March 1, 2006
Training bugs to eat plastic… CSCB researchers team up to convert polystyrene into a biodegradable plastic

Worldwide, more than 14 million metric tons of polystyrene are produced annually and it is so durable that it takes thousands of years to decompose.

With 70% of polystyrene ending up in landfill within a year of manufacture and 99% of all polystyrene ultimately ending up in dumps, the long term problem created by this versatile plastic is causing major anxiety among local and national governments throughout the world.

But a solution may be on the horizon if a new technology, which shows how a combination of chemistry and microbiology can help transform polystyrene into a useful biodegradable plastic, gains widespread recognition and is put into practice.
Dr Kevin O’Connor, a lecturer in the UCD School of Biomolecular and Biomedical Science and a Principal Investigator in the Centre for Synthesis and Chemical Biology, and his research team have teamed up with Professor Walter Kaminsky of the University of Hamburg to work on a solution to the global growth of the styrofoam mountain.

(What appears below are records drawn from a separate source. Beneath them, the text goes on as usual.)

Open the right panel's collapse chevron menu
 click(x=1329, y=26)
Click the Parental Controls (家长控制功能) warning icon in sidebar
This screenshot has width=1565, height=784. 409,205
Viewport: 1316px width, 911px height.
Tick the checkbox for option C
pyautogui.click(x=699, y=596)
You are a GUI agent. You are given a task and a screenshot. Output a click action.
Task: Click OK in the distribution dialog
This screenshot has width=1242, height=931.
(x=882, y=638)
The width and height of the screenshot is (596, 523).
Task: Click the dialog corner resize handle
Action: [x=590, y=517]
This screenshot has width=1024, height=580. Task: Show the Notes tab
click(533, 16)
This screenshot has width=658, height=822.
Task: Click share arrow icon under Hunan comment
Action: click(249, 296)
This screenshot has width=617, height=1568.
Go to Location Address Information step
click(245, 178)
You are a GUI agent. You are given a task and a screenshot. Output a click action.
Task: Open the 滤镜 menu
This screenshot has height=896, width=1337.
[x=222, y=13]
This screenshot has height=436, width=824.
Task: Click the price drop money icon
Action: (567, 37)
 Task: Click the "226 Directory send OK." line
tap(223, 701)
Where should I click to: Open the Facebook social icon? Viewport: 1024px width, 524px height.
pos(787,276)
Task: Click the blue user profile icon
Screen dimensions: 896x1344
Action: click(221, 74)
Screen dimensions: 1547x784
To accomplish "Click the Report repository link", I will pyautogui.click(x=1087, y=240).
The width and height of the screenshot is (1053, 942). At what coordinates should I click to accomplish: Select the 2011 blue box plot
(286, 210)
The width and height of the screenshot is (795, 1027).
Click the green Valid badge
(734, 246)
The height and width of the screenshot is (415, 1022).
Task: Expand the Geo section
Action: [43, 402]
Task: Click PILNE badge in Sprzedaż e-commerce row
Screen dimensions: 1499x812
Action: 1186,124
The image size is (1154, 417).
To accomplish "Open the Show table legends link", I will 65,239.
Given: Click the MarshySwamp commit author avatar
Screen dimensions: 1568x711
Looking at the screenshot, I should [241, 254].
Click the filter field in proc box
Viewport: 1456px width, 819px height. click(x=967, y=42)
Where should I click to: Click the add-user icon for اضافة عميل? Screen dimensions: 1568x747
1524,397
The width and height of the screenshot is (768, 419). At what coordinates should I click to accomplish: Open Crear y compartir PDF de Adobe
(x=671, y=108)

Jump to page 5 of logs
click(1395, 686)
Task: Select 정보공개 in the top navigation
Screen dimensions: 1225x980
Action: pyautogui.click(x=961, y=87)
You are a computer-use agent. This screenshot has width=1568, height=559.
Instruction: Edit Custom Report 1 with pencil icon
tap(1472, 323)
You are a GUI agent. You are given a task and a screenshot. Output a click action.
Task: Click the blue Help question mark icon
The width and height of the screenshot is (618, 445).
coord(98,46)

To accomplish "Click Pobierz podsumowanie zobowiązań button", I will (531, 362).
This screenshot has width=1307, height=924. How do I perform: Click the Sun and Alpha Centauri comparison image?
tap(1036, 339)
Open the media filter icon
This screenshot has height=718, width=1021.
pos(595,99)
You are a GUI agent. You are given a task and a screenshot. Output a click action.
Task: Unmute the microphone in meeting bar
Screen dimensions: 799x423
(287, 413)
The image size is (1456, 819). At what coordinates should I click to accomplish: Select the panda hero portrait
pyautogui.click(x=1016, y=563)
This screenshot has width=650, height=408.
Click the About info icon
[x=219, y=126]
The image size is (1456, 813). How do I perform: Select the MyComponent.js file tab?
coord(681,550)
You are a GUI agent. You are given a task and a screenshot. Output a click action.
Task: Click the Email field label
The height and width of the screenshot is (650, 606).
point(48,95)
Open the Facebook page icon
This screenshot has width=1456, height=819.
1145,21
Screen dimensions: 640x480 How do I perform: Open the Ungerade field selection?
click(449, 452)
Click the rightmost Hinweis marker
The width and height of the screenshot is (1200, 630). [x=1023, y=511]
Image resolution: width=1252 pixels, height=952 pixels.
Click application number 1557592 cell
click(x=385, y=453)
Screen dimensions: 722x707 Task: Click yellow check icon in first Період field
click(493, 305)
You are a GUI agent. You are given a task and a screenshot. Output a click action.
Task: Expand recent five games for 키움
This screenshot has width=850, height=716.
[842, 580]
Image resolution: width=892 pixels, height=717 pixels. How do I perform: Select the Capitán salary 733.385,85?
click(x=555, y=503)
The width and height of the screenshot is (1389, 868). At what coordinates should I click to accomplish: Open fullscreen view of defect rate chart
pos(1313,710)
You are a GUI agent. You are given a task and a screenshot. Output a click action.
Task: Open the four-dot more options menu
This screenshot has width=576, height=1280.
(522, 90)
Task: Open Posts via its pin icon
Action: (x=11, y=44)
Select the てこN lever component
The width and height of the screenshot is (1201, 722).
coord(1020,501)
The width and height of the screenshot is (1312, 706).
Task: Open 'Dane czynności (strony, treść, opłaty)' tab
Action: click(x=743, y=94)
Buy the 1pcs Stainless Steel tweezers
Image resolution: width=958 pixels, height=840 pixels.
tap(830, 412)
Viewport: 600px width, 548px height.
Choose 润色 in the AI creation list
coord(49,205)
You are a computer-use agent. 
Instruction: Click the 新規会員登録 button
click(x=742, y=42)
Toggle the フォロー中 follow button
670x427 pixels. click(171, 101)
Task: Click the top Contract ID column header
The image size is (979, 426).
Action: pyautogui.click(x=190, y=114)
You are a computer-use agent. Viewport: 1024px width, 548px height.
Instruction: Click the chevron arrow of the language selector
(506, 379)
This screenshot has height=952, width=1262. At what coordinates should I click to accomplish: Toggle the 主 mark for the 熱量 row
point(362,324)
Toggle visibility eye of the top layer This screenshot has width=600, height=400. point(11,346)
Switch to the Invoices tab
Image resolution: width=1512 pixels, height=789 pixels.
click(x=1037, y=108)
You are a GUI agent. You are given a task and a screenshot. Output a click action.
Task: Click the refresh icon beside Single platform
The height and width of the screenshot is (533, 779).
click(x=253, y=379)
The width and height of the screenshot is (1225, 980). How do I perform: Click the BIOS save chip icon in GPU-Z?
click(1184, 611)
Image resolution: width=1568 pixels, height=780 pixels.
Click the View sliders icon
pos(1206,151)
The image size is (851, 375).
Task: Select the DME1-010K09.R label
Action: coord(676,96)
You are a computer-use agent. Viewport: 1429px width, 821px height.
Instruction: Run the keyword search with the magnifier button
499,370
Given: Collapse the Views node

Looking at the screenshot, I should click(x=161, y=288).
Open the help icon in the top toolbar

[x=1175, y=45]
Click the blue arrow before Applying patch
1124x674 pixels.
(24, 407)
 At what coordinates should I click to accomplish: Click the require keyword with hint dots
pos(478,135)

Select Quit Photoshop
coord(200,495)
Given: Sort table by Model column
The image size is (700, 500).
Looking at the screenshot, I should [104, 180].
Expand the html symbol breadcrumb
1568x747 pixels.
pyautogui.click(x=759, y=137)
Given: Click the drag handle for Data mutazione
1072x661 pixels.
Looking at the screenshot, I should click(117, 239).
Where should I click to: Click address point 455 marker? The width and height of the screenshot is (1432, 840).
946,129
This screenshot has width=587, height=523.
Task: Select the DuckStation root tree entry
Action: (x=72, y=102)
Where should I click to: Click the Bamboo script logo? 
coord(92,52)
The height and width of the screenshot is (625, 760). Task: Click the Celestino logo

Photo of Dr Kevin O'Connor

Dr Kevin O'Connor in his research lab in Ardmore House, UCD

Professor Kaminsky is an expert in chemical degradation of plastics. He uses a technique called Pyrolysis, which uses heat in a vacuum to break down the plastic into a crude pyrolysis oil, composed of 83% styrene.

Dr O’Connor feeds this oil to a bacterium (Pseudomonas putida CA-3) and these tiny microbes transform it into a biodegradable heat-resistant plastic that can be used in a variety of forms ranging from plastic bottles to surgical parts.

“When we first fed the dark black liquid to our bacteria we thought it might be a bit too toxic for them but they grew quite well and formed tiny plastic granules called PHAs (polyhydroxyalkanoate),” Dr O’Connor admitted. “The process to extract this biodegradable PHA plastic from the bacteria is as simple as washing with a mild detergent.”

As with any recycling process there are always concerns about energy costs and by-products. However, Professor Kaminsky believes that redistilling the crude pyrolysis oil could leave a cleaner styrene oil, which could be consumed by the bacteria while the remaining crud could be burned, producing energy for the process. “The burning of the oil residue after distillation produces only carbon dioxide and water,” claimed Professor Kaminsky.

Currently, Kevin O’Connor’s team is concentrating on increasing the yield of the PHA plastic, but they eventually plan to evaluate the costs. “You could imagine a municipal recycling scheme where people are actually putting their polystyrene into a collection system, and so that polystyrene is at low cost,” he says.

Ultimately, the diversion of polystyrene from landfill and its subsequent conversion to a biodegradable plastic is doubly beneficial to the environment as it reduces refuse and produces a plastic that can be added to the compost heap, thereby assisting the carbon cycle.